S’inspirer des recherches menées sur le vivant pour rendre les procédés miniers plus éco-responsables, est-ce possible? « Ce qui nous intéresse, c’est de remplacer les produits chimiques utilisés lors de la séparation des minerais par des particules organiques dégradables et moins nocives », explique l’ingénieur chimique Alain Garnier, de l’Université Laval.
C’est plus particulièrement chez les virus et les peptides que le Pr Garnier puise son intérêt. Les peptides sont de petites séquences d’acides aminés – des composants de base de la vie. Certains de ces « assemblages » tirés du vivant pourraient s’agencer à des minéraux afin de faciliter le processus de séparation (ou « flottation »), dès les premières étapes, celles qui suivent l’extraction minière.
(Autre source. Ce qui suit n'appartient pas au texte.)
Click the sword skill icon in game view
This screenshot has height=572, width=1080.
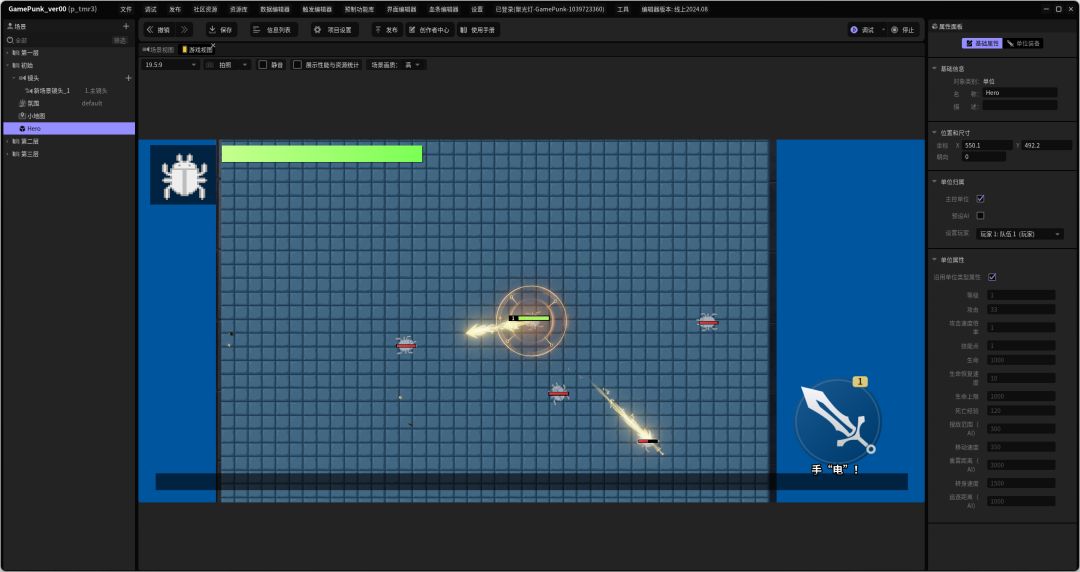tap(838, 420)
Pour séparer ce « bon grain de l’ivraie », les chercheurs font appel à des bactériophages – certains virus avides de bactéries – qui aident les chercheurs à faire le tri. La recherche rapide de peptides reçoit quant à elle un coup de pouce de nouvelles technologies développées en génétique (séquençage en profondeur) ou par l’industrie alimentaire et la santé (apprentissage automatique).
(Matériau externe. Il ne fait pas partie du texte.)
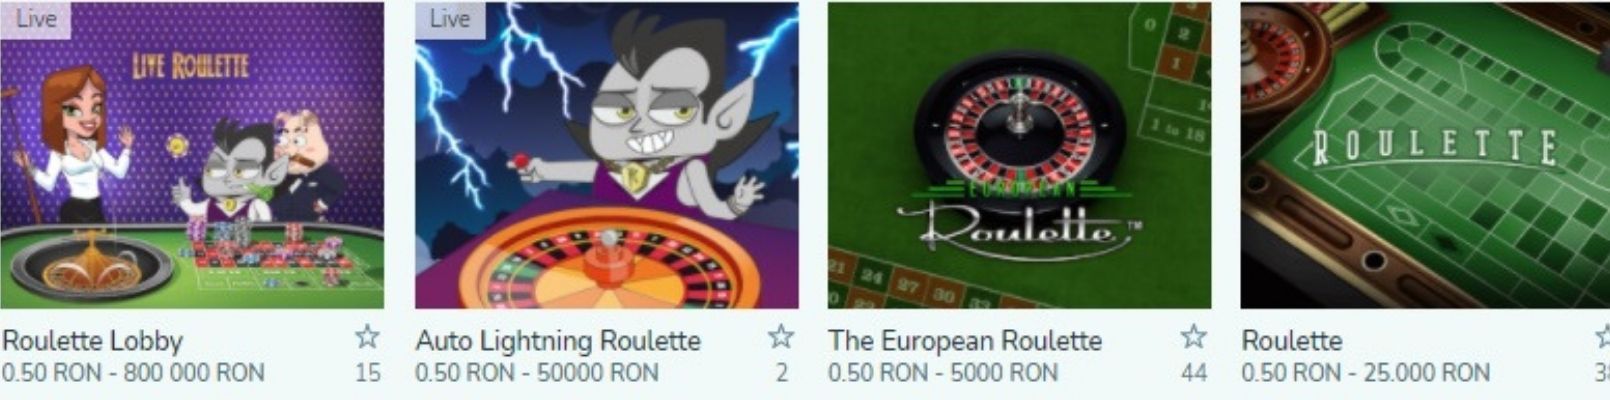Star the Auto Lightning Roulette game
Image resolution: width=1610 pixels, height=400 pixels.
pyautogui.click(x=781, y=336)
Car il s’agit de traiter des milliards de petites informations assez rapidement pour mettre la main sur les composés organiques les plus susceptibles de s’attacher aux particules métalliques intéressantes pour l’industrie: or, argent, nickel, cuivre… Le travail ne fait que commencer: il reste encore à trouver les meilleurs « couples », pour que l’industrie minière soit intéressée à remplacer les produits existants.
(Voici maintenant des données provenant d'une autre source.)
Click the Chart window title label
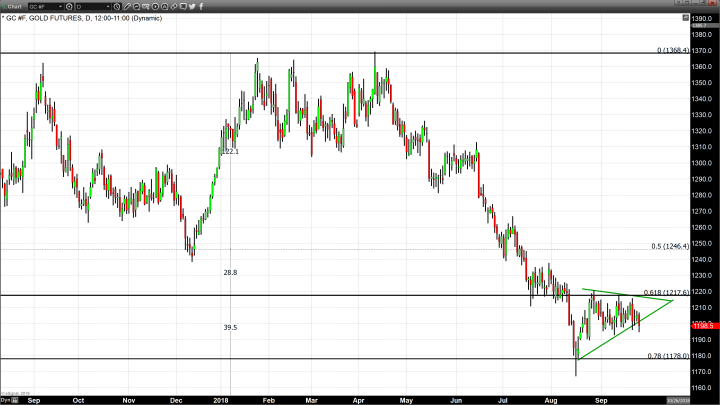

« Nous avons testé des candidats dans les banques de peptides pour observer les interactions avec le minerai. Il nous faut trouver les meilleurs et à coût moindre, mais cela fonctionne », soutient le chercheur du Département de génie des mines, de la métallurgie et des matériaux de la Faculté des sciences et de génie de l’Université Laval.
Le côté passionnant à ses yeux de cette avenue « verte » de procédés miniers, c’est l’apprentissage que les chercheurs acquièrent sur les interactions entre les minéraux et les peptides. Entre l’inanimé et l’animé.
« Nous connaissons des interactions entre le monde du vivant et les minéraux, il n’y a qu’à regarder les métalloprotéines. Par exemple, l’hémoglobine présente dans les globules rouges du sang, qui contient du fer. Mais nous n’en sommes qu’à nos premiers pas dans les interactions possibles entre des composés organiques et des cristaux », note le Pr Garnier.
Les travaux de recherche exploratoires vont se poursuivre en collaboration avec le Centre d’expertise et d’innovation COREM, un groupe dédié à la recherche et au développement en traitement de minerais, et grâce à un financement d’un million de dollars issu d’un partenariat public-privé entre des universités et des compagnies minières.
Vers un développement minier plus durable
« Il y a effectivement des choses à améliorer du côté du traitement », commente Thomas Pabst, chercheur à l’Institut de recherche en mines et environnement (IRME) de Polytechnique Montréal, qui n’a pas participé à cette recherche. « J’espère surtout que ces procédés, en plus d’être un peu moins polluants, pourront mener à une amélioration de la récupération, voire être employés — je ne suis pas un expert du domaine — pour la désulfuration ou le retraitement des anciens parcs à résidus miniers. Le projet vient juste d’être financé, il faudrait voir dans quelques années les retombées concrètes de tout cela, mais c’est clairement encourageant. »
Néanmoins, l’ingénieur minier pense que le terme « écoresponsable », utilisé pour promouvoir cette recherche, reste un peu exagéré et qu’une «extraction verte» ne peut pas vraiment exister. « Le travail des mines consiste à extraire une ressource non renouvelable. Elles ne peuvent donc pas, par essence, être « vertes ». C’est pour cela qu’on préfère parler de développement responsable plutôt que durable », précise le Pr Pabst.
Les chercheurs de l’IRME étudient plutôt la préservation de l’environnement dans les opérations minières, par exemple la valorisation des rejets miniers (ce qu’on appelle l’économie circulaire) ou la prise en compte des changements climatiques. « La question environnementale ne se résume pas à la qualité de l’eau. Prenez les catastrophes du Mont Polley [en Colombie-Britannique], de Samarco [au Brésil] ou plus récemment de Brumadinho [rupture d’un barrage au Brésil], elles montrent que la stabilité géotechnique des digues est aussi un défi majeur en environnement. C’est un exemple parmi d’autres, mais qui illustre l’importance de voir les opérations minières dans leur globalité », tranche le chercheur.